Lale KEMAL
MİT-Yargı-Emniyet üçgeni arasında yaşanan kriz, MİT görevlileri hakkındaki soruşturmaları zaten Başbakan’ın izniyle mümkün kılan ilgili yasa maddesinin değiştirilerek izin mekanizmasının güçlendirilmiş biçimde Meclis’ten çıkmasıyla şimdilik durulmuş görünüyor. Ama bu kriz, arkasında yatan gerçek nedenler berraklaşmadıkça devam edecek gibi görünüyor. Ancak şu aşamada berraklaşan husus, yargının, Kürt sorununa barışçıl çözüm bulmak amacıyla MİT yöneticilerinin kimi PKK üyeleriyle bir dizi görüşmeler yaptığı Oslo sürecini odağa oturtmuş olması. Oslo görüşmelerinde, Kürtlere özerklik, federasyon gibi hakların tanınması gibi hususların ele alınmış olması, “suç nedir, ne değildir,” ayrımının yapılamadığı Türkiye’de yargı sürecine takılmış olabilir. PKK ile soruna silahsız çözüm amaçlı ilk görüşmeleri başlatan MİT eski Müsteşarı Emre Taner’in de, yasal değişiklik ile şimdilik durdurulsa da ilk başta şüpheli sıfatıyla ifadeye çağrılmış olması, krizin görünen yüzünde, hükümetin, barış adımlarını torpillemek olduğu çok net ortaya çıkıyor.
Oslo barış sürecinin başlatılmasının siyasi kararını veren kişi olarak, Başbakan Erdoğan’ın, gerek şimdiki MİT Müsteşarı Hakan Fidan ile eski Müsteşar Taner ve eski Müsteşar Yardımcısı Afet Güneş’i kapsama alanına alan yargı tasarrufunu kendisine saldırı olarak görmüş olması çok doğal. Kriz süresince açıklama yapmaktan kaçınan ancak siyasi direktifiyle barış görüşmelerini başlatan ekibin korunması için izin yetkisini güçlendiren yasal değişikliğin yapılmasını sağlayan Erdoğan, hafta sonunda suskunluğunu bozarak, MİT-Emniyet-Yargı üçgeni arasındaki krizi nasıl okuduğunu şöyle açıklıyordu;
“Sınırları aşan her türlü girişim yetki gaspıdır....Gücünü milletten almayan, milletle aynı yöne, aynı istikamete bakmayan her girişim millet nezdinde Anayasa ve yasalar nezdinde gayrı meşrudur. Biz bu ülkede gayrı meşruluğa izin vermeyiz. Hiçbir zaman seçilmişleri atanmışlara kul etmeyiz.”
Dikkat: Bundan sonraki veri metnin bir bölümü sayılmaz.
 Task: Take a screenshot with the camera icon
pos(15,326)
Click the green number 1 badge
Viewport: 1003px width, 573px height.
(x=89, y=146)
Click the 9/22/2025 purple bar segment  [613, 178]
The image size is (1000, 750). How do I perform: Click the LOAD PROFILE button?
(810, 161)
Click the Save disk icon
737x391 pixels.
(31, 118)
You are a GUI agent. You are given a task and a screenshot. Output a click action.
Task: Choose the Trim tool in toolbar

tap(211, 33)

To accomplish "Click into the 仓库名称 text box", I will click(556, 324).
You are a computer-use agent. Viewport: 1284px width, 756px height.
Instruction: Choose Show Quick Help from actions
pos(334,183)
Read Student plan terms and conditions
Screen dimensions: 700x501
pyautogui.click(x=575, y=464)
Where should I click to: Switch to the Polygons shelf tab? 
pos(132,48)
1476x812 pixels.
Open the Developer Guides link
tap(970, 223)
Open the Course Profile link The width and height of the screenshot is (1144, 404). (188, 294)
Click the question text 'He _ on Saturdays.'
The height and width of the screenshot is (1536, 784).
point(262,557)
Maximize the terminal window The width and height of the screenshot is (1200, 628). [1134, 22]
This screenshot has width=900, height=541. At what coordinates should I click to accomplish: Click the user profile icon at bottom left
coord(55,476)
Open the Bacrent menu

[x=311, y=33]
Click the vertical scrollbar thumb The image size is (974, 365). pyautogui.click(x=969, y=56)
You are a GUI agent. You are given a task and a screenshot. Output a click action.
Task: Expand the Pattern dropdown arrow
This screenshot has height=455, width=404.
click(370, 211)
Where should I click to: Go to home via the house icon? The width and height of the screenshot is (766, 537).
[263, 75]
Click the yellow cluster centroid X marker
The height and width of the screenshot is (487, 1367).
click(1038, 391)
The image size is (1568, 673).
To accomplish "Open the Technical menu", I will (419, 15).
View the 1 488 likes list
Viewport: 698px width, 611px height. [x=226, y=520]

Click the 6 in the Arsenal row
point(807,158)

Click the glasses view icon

Erdoğan’ın bu açıklaması, siyasi irade katında, MİT krizinin, atanmış, siyaseten sorumsuz bürokrasi ile seçilmiş sorumlular arasındaki güç kavgasının tezahürü şeklinde okunduğunu ortaya koyuyor. Başka nasıl okunabilir ki. Geçmişte kimi mensuplarının adı suçla özdeşleşen MİT de gerçek anlamda arınma süreci başlatılması gerekirken, Türkiye’yi istikrara kavuşturacak Kürt sorununa barışçıl çözüm arayan tepe yöneticilerin, yargı üzerinden hedef alınıyor olmaları çok ama çok garip.
Daha mikro analiz yapıldığında, krizin, MİT ve Emniyet’teki ruh haline yansımasının çok sıkıntılı olduğunu söylemek lazım. MİT’teki tepe isimlerin ifadeye çağrılmış olmalarının –ki icabet etmediler– hemen akabinde, İstanbul Emniyet’inde KCK soruşturmalarını yürüten iki isim, ardından dokuz isim daha bu görevlerinden alınarak farklı birimlere atandılar. Malum, MİT yöneticilerinin ifadeye çağrıldıklarının açıklanmasının hemen ardından basına sızdırılan soruşturmada, bazı MİT görevlilerinin KCK’ya sızdıktan sonra bu örgüt ile birlikte hareket edip, suç işledikleri iddiaları da yer alıyordu.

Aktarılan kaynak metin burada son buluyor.